Week 4: Surgeries and Project Progress

A lot more has happened in this past week now that holidays and out-of-town clinician meetings have passed. I have spent significantly more time in the OR seeing many different pieces of equipment and methods for surgeries. The week began with removing a decently sized tumor originating from the dura and located just behind the patient's left eye. I was shadowing a different clinician that morning from Dr. Schwartz or Dr. Gauthier and it seemed that he was instructing a fellow on how to go about doing the surgery to remove the tumor and to ensure almost no chance of missed cells after removal.


Figure 1: Patient MRI scan of brain. Tumor is located behind left eye (shown on right side) as large white mass

The more interesting procedures were done the following day. The first patient had a history of epilepsy and so the surgery consisted of implanting electrodes, both strip electrodes and depth electrodes, in order to determine the location of the seizure focus and next week, using the data collected, remove the focus in an attempt to reduce or eliminate seizure risk for the patient.

WORK TO COMPLETE
1. According to the Week 4 surgery post, what was the purpose of implanting strip and depth electrodes in the patient with a history of epilepsy?
2. Write the next part of the Week 4 surgery post, starting after its final sentence.

EXERCISE DATA
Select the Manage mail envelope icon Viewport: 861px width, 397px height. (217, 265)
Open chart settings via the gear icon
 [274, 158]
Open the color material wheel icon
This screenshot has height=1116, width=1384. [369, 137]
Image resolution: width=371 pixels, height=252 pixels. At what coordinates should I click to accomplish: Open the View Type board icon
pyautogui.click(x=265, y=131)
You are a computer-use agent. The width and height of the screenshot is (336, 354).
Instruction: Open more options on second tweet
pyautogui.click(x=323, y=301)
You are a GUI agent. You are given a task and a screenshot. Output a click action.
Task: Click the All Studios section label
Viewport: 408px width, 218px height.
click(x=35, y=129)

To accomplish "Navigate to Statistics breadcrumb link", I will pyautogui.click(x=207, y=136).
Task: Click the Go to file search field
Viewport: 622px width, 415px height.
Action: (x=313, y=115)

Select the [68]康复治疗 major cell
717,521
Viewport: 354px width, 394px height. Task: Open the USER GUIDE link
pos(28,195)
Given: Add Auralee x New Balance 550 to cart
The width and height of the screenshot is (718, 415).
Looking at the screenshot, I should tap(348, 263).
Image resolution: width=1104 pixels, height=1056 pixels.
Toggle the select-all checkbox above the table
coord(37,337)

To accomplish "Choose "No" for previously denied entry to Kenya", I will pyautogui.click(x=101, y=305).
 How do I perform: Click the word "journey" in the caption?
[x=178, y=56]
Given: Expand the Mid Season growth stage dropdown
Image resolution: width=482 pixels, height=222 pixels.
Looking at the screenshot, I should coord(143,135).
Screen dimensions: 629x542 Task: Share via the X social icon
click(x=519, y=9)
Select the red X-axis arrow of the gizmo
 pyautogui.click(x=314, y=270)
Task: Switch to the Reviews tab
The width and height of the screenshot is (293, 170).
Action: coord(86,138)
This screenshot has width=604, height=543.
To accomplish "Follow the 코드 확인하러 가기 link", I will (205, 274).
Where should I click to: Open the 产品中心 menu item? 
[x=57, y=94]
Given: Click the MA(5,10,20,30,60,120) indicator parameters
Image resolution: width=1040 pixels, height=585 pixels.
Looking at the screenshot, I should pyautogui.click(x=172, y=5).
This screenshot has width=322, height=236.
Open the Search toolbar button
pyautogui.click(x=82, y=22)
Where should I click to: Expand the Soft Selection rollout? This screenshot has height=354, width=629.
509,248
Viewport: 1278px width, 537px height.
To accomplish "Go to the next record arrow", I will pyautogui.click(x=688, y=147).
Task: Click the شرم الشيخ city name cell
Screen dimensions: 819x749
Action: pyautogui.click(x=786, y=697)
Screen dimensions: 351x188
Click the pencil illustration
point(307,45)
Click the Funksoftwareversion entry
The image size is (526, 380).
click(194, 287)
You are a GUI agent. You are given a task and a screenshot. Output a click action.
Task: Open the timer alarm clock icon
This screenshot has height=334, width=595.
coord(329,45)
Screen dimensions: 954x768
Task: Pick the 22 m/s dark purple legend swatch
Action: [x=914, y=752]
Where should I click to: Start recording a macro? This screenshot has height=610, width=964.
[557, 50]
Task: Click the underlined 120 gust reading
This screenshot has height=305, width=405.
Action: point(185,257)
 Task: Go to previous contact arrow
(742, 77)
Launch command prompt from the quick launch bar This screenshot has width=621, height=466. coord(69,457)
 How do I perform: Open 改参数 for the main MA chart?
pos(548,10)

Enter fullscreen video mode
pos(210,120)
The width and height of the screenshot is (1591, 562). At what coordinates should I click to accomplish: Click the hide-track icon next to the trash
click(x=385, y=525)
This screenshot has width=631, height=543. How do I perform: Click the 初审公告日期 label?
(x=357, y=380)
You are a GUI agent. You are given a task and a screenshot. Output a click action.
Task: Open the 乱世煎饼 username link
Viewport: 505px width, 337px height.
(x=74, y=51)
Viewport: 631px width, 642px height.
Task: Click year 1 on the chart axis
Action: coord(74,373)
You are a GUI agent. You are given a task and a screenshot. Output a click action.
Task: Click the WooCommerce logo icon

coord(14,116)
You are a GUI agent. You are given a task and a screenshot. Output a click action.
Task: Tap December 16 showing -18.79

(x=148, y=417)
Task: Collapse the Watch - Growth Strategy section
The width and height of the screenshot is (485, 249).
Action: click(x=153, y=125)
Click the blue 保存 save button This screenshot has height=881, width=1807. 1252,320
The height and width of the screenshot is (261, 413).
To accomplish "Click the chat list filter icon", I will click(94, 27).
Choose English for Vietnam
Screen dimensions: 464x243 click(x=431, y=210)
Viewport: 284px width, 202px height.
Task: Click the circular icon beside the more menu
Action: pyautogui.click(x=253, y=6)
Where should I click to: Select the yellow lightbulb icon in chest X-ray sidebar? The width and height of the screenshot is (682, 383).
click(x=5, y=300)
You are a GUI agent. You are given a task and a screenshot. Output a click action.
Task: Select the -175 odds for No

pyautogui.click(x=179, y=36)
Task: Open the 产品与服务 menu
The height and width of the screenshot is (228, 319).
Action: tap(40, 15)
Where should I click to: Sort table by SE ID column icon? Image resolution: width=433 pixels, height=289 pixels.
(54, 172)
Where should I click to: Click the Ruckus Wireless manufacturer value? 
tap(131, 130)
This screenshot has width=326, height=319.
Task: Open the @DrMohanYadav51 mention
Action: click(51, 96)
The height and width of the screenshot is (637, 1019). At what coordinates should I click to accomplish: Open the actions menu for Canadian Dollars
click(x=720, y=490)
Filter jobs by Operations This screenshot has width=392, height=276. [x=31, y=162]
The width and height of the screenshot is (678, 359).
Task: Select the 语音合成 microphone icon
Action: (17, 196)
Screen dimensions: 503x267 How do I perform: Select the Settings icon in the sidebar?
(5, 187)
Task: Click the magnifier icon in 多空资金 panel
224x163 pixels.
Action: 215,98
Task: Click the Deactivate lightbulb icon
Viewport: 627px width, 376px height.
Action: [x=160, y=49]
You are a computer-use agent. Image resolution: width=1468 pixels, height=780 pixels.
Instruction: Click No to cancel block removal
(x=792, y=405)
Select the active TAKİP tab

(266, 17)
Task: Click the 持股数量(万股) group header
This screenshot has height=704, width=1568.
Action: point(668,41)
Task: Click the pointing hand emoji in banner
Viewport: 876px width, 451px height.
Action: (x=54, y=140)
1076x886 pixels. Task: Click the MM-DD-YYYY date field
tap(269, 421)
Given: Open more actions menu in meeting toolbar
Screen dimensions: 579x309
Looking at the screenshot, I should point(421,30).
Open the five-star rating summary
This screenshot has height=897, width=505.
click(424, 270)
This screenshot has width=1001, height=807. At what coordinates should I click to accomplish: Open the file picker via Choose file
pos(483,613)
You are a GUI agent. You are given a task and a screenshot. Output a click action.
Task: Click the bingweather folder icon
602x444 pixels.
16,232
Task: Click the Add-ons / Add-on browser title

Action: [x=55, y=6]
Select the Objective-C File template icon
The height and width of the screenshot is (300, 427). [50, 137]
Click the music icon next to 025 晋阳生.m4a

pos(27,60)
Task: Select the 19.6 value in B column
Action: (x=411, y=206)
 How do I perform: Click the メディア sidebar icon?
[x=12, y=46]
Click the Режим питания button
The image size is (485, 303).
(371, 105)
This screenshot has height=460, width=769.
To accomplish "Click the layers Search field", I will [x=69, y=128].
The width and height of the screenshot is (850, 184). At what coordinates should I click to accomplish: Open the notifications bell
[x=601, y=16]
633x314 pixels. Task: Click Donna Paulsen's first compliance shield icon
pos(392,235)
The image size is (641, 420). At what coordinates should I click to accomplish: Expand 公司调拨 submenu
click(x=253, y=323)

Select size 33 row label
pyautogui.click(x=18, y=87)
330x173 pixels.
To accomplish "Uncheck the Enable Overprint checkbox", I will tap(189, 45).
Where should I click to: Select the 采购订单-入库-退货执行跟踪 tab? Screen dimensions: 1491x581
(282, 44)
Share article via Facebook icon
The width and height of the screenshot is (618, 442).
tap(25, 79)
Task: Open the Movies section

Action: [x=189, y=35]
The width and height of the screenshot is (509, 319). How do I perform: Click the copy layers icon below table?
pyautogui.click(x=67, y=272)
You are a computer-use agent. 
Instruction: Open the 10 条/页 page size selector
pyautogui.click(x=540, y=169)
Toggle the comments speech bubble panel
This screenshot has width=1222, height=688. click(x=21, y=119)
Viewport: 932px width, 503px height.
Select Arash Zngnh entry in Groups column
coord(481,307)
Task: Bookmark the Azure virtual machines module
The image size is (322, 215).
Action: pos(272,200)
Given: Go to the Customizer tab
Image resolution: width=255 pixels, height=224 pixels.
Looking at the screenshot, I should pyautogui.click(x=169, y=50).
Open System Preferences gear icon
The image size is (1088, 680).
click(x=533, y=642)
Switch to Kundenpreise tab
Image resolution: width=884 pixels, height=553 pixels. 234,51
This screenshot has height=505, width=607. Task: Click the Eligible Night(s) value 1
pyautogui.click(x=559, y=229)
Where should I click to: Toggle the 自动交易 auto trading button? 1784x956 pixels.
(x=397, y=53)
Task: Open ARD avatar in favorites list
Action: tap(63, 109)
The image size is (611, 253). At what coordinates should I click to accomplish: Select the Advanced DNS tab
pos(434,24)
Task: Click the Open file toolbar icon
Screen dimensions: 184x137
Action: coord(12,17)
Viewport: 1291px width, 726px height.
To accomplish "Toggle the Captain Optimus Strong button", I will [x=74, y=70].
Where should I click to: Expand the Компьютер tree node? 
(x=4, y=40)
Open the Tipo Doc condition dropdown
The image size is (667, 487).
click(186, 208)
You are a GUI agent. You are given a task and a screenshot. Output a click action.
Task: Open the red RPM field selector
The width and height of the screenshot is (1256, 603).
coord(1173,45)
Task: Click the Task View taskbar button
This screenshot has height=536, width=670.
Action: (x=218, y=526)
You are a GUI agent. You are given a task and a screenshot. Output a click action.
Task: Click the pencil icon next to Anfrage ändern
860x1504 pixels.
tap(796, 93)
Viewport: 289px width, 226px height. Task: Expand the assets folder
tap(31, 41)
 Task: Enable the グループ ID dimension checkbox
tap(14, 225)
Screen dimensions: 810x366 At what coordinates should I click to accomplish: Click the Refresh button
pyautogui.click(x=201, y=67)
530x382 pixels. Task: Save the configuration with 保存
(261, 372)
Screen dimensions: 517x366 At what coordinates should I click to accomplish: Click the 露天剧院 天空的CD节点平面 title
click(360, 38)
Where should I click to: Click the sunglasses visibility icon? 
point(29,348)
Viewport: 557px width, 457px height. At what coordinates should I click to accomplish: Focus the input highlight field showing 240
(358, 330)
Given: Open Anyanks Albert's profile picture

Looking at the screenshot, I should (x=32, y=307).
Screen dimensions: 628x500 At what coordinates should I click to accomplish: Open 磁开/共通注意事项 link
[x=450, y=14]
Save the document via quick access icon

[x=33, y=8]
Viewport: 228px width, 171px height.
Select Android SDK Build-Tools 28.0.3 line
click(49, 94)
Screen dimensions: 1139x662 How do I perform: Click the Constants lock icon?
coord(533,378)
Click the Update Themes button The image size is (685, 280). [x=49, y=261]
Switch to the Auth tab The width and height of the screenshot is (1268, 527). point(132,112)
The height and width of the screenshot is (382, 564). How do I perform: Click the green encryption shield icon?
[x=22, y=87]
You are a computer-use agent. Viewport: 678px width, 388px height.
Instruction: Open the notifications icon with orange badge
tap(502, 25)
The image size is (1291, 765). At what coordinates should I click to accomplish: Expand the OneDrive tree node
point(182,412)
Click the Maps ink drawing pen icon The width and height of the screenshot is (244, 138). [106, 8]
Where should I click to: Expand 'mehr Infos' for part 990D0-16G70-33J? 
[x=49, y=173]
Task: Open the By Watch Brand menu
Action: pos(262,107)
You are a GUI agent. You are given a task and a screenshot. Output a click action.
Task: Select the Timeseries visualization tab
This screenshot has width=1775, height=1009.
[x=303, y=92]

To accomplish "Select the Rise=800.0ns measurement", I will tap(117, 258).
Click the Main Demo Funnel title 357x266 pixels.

RESULTS FOR EACH TASK
1. The electrodes were implanted to find where the seizure focus was located. The data they collected would then be used the next week to remove that focus, with the aim of reducing or eliminating the patient's seizure risk.

2.
The next surgery was actually the most relevant procedure to the research I do in Chris Schaffer's lab back at Cornell. The surgery first consisted of a biopsy of a tumor believed to have originated from the patient's metastatic lung cancer. The second phase of the surgery following the biopsy involved the use of the MRI and an ablation laser provided by Monteris. A robotic arm with a laser diode at the end is inserted into the brain of the patient and, using the MRI and phase shifts to track temperature changes, the laser can ablate the tumor in a controlled manner. The physician can control the depth of the arm and with an attachment, control the direction of the laser. In this case, the attachment was not used and so the laser created an oval field of damage to the tumor, unlike what is shown in the example image below. The technician from Monteris explained how the robot and laser worked, as well as his preferences of MRI machine based on either image quality or program compatibility. Overall, the machine and method left a big impression on me. I have included a link to an example video showing how the laser works.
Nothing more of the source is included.